_ESTRATTO DELLA PAGINA_
Padre Ariel è morto sulla strada, accanto a un confratello ferito e alcune delle tante persone fatte oggetto di violenza indiscriminata. Egli sapeva che, per camminare insieme alla sua gente, doveva mettere in conto la condivisione degli stessi rischi, compreso quello della morte senza un apparente perché. Il suo sacrificio è solo l’ultimo atto di una presenza di speranza e solidarietà, con la conseguenza drammatica ma logica che tale scelta evangelica comporta.

UNA MARCIA IN PIÙ
padre Luigi Andeni (1935-1998)

Sono le 22.30 del 14 settembre 1998, festa dell’«Esaltazione della croce». Terminato l’incontro di programmazione pastorale, le suore tornano a casa, 200 metri distante, e spengono il generatore di elettricità. Padre Luigi Andeni e il diacono africano Williams Othieno si fermano sotto la veranda per una boccata d’aria fresca.
Cinque minuti dopo, tre loschi figuri sbucano dalle tenebre, travestiti da militari. «A terra!» ordinano imperiosi, puntando i fucili e facendo cigolare i caricatori. Padre Andeni si alza e domanda: «Chi siete? Cosa volete?». I malviventi indietreggiano. Inizia una colluttazione. Uno sparo lo ferisce di striscio al braccio destro; il polso sinistro è colpito ripetutamente con la panga; un’altra pallottola dirompente lo colpisce alla schiena ed esplode sul davanti. Gli assassini fuggono.
Stringendosi il ventre con le mani e aiutato dal diacono, padre Luigi riesce a rialzarsi e raggiungere la casa delle suore. Gli aprono la porta; cade a terra in una pozza di sangue. Alla luce di una torcia, suor Matilde cerca di tamponare la ferita, mentre il padre recita l’Atto di dolore; la voce si indebolisce, fino a diventare un impercettibile bisbiglio.
Vista la gravità delle ferite, le suore caricano il ferito sulla loro auto e lo portano all’ospedale di Wamba. I 70 km di strada ghiaiosa e sconnessa diventano un autentico calvario. «Pole!» (adagio) invoca il padre a ogni sobbalzo, mentre non cessa di pregare. Dopo tre ore di via crucis, a 5 km da Wamba, padre Andeni affida la sua vita nelle mani di Dio e della Madonna: sono le prime ore della festa dell’Addolorata.

_RIGHE DI DATI_
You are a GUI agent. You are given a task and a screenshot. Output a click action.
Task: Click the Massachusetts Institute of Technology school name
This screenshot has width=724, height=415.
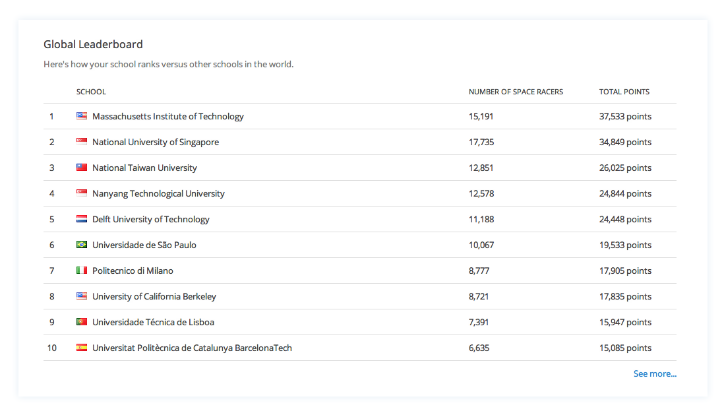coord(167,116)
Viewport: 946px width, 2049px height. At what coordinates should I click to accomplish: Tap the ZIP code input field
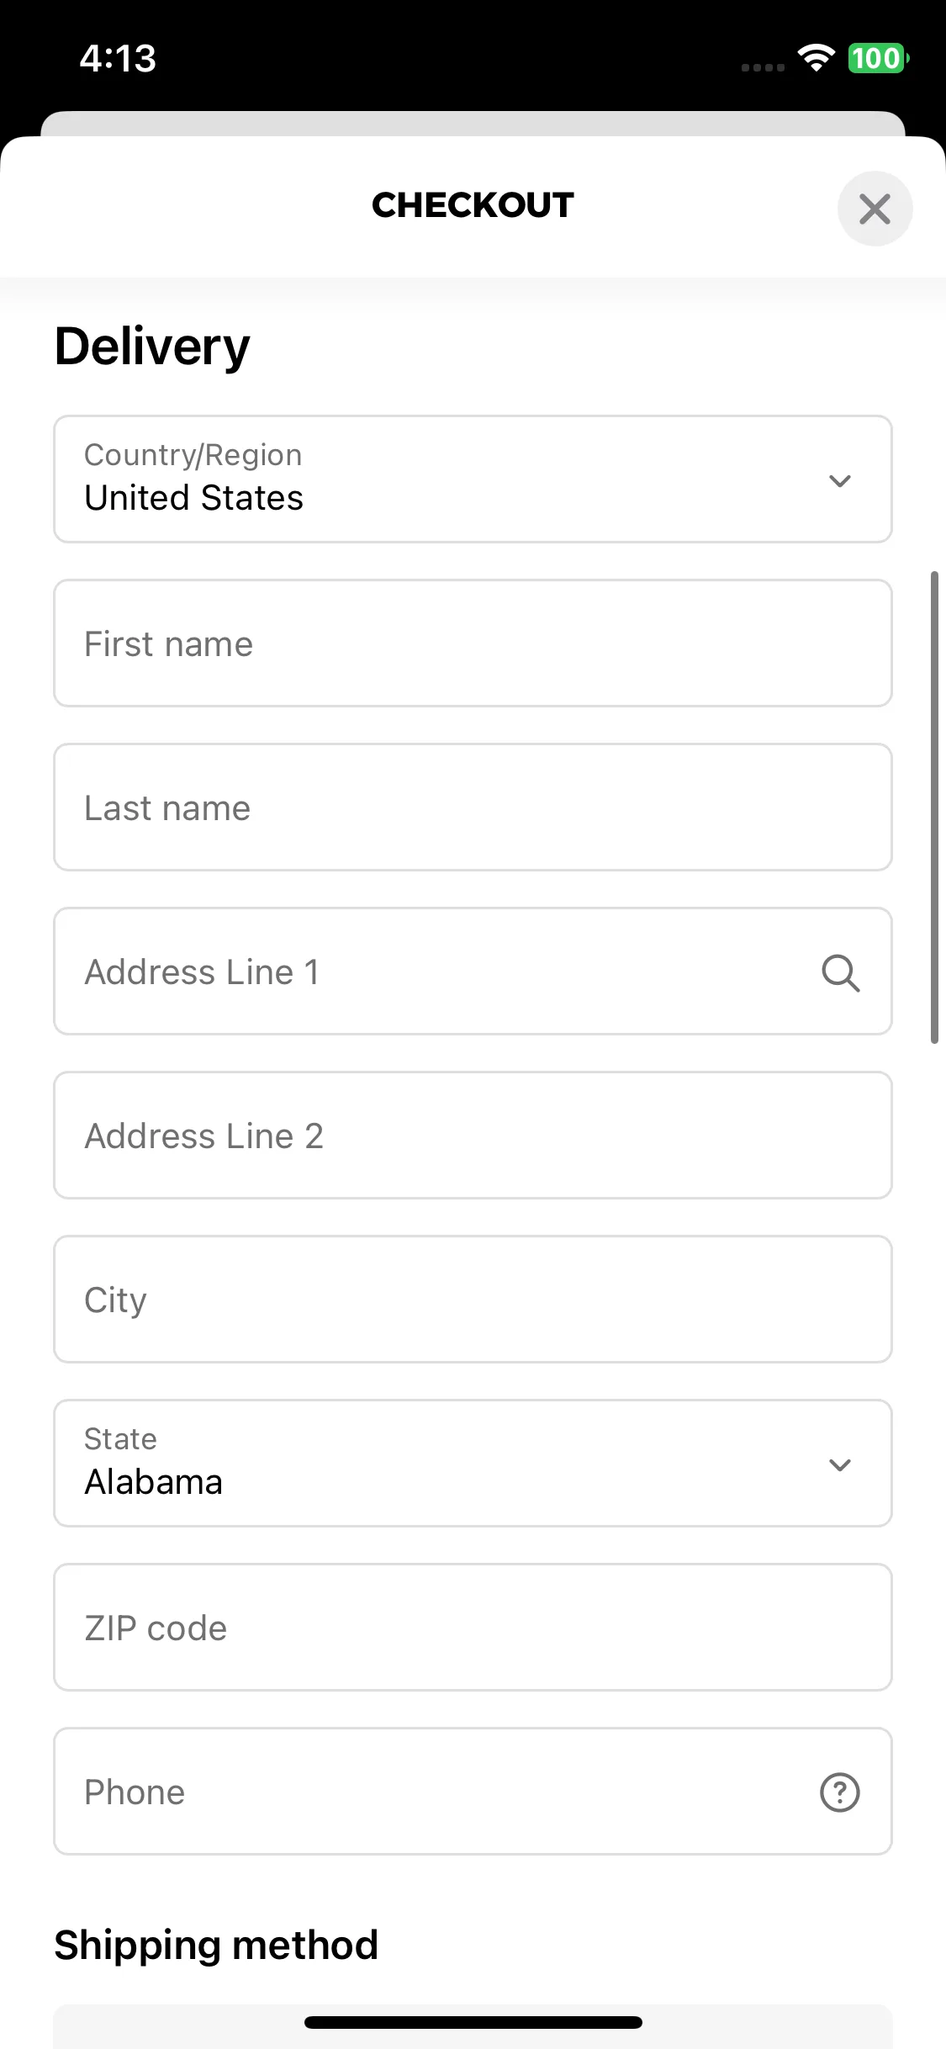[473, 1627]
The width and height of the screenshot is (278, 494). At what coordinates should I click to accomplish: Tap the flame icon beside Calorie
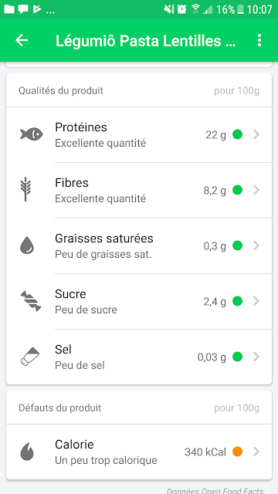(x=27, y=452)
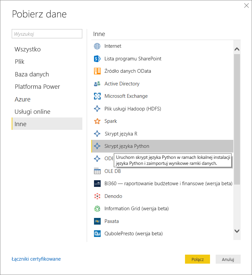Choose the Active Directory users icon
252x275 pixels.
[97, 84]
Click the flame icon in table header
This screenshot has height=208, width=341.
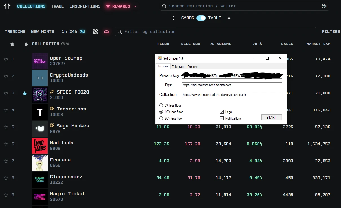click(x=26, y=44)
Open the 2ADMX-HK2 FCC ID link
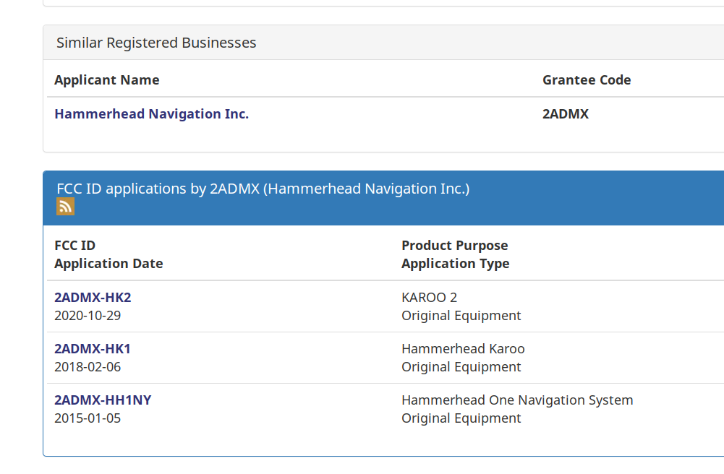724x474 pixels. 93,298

* * *

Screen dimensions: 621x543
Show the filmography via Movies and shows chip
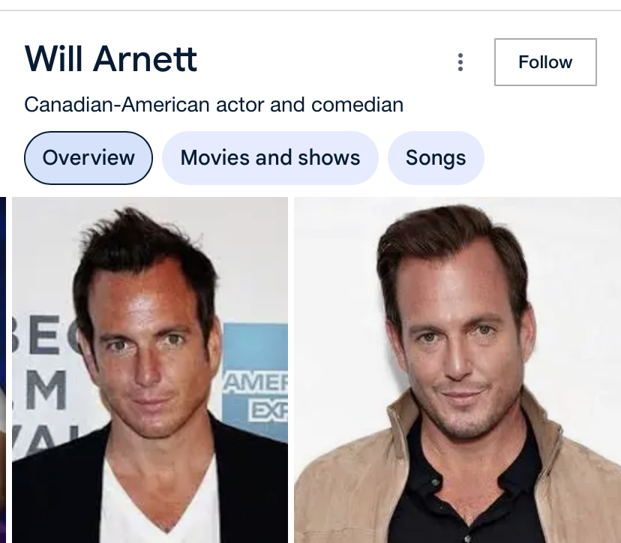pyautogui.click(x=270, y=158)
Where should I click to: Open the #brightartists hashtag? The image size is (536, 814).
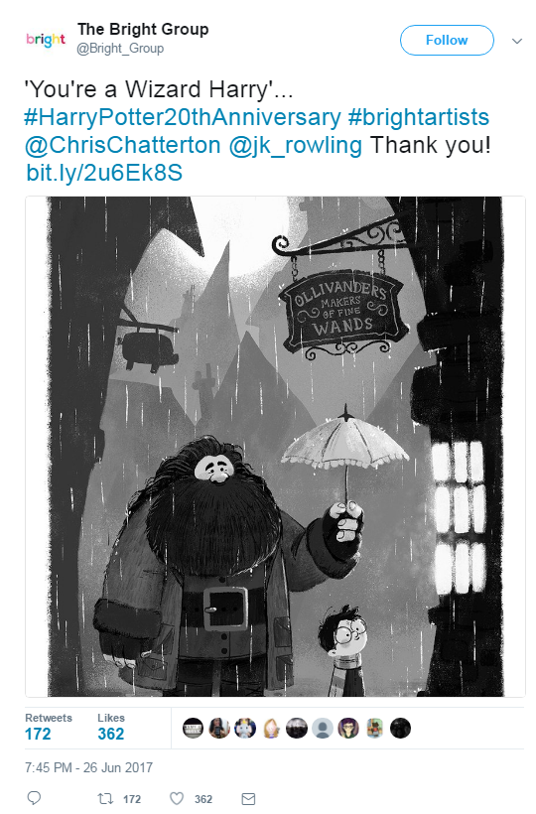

_IL TUO OBIETTIVO_
Scrivi il seguito del brano su padre Luigi Andeni, ripartendo subito dopo l'ultima frase. Le righe non hanno alcun legame con il brano.

_RISPOSTA_
N ato nel 1935 a Barbariga (Brescia), è in Kenya dal 1970. Gioviale ed entusiasta, semplice e tenace, pieno d’iniziative e generoso, padre Andeni sembra avere una marcia in più. Dovunque passa (Moyale, Sololo, Archer’s Post, Sukuta Marmar, di nuovo Archer’s Post), lascia la sua impronta: forma catechisti responsabili; costruisce chiese e cappelle con fiorenti comunità cristiane e folti catecumenati; stimola la gente a contare sulle proprie forze, aiutandola a costruire asili, scuole elementari e secondarie, laboratori di arti e mestieri, dispensari medici, pozzi e un’infinità di altri progetti di sviluppo economico e sociale. Dappertutto si fa apprezzare per il cuore aperto a tutti: aiuta centinaia di studenti poveri a pagare le tasse scolastiche; procura cibo a migliaia di affamati, senza distinzione di etnia o religione; semina la pace nei momenti di tensione e lotte tribali.
Perché lo hanno ucciso? Le autorità civili cercano di ridurre la sua morte a una rapina finita male, anche se non gli è stato rubato neppure l’orologio. Ma la gente è convinta che si tratti di un delitto su commissione. Il mandante sarebbe un pezzo grosso del villaggio, politicamente molto influente: uno che, pochi giorni prima del crimine, aveva avuto un’accesa discussione col padre, che accusava il capoccione di aver intascato i milioni raccolti dalla gente per lo sviluppo della scuola locale.
Dietro il sorriso cameratesco, padre Andeni nasconde un carattere forte, trasparente, senza compromessi. Ama e aiuta tutti, senza distinzione; ma non sopporta pigri, lazzaroni e imbroglioni. Rispettoso e cornoperativo con l’autorità, non ha peli sulla lingua di fronte a ingiustizie e corruzione. I cristiani lo conoscono e lo capiscono; i leaders politici, suscettibili e gelosi, sentono i suoi rimproveri come una minaccia alla loro autorità. Da qui la decisione di cucirgli la bocca.